Task to carry out | Filter the entries down to the lines holding "will", then copy those lines.

=== Exercise data ===

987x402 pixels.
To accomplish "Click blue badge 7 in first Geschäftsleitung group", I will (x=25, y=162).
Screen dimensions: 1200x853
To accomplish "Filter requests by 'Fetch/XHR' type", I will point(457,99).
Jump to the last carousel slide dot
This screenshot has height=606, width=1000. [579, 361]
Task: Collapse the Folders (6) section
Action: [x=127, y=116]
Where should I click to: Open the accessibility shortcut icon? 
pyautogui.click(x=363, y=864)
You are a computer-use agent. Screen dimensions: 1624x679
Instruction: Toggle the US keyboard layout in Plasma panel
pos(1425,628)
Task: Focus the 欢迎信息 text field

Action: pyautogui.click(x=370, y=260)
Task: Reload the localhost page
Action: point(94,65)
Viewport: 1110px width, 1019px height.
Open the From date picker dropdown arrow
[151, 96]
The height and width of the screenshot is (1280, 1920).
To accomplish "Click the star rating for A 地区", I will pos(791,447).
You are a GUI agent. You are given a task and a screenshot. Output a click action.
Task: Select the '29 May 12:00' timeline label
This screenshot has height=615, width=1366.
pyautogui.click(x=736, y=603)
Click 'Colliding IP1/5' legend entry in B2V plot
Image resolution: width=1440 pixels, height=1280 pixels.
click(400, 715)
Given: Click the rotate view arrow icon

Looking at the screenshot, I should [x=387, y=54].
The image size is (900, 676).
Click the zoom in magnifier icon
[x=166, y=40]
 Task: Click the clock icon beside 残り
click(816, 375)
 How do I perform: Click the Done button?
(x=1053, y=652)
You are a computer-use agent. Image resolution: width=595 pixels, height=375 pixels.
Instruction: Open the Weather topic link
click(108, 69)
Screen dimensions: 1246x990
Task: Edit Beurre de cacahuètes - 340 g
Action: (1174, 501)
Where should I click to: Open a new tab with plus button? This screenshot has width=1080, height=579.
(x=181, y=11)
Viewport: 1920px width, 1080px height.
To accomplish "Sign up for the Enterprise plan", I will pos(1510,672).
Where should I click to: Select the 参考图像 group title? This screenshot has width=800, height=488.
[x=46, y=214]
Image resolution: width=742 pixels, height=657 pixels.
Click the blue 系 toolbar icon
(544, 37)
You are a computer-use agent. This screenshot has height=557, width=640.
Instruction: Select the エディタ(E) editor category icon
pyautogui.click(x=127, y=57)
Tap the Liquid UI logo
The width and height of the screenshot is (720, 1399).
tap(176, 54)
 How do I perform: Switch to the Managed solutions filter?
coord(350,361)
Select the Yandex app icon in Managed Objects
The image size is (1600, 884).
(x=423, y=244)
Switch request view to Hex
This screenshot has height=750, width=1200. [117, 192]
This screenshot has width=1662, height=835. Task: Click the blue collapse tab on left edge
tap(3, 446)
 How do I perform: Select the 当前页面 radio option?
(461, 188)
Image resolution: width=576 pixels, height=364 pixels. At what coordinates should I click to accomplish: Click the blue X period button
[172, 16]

===

Response box |
To accomplish "Click blue badge 7 in first Geschäftsleitung group", I will (x=25, y=162).
To accomplish "Filter requests by 'Fetch/XHR' type", I will point(457,99).
To accomplish "Click the star rating for A 地区", I will pos(791,447).
To accomplish "Sign up for the Enterprise plan", I will pos(1510,672).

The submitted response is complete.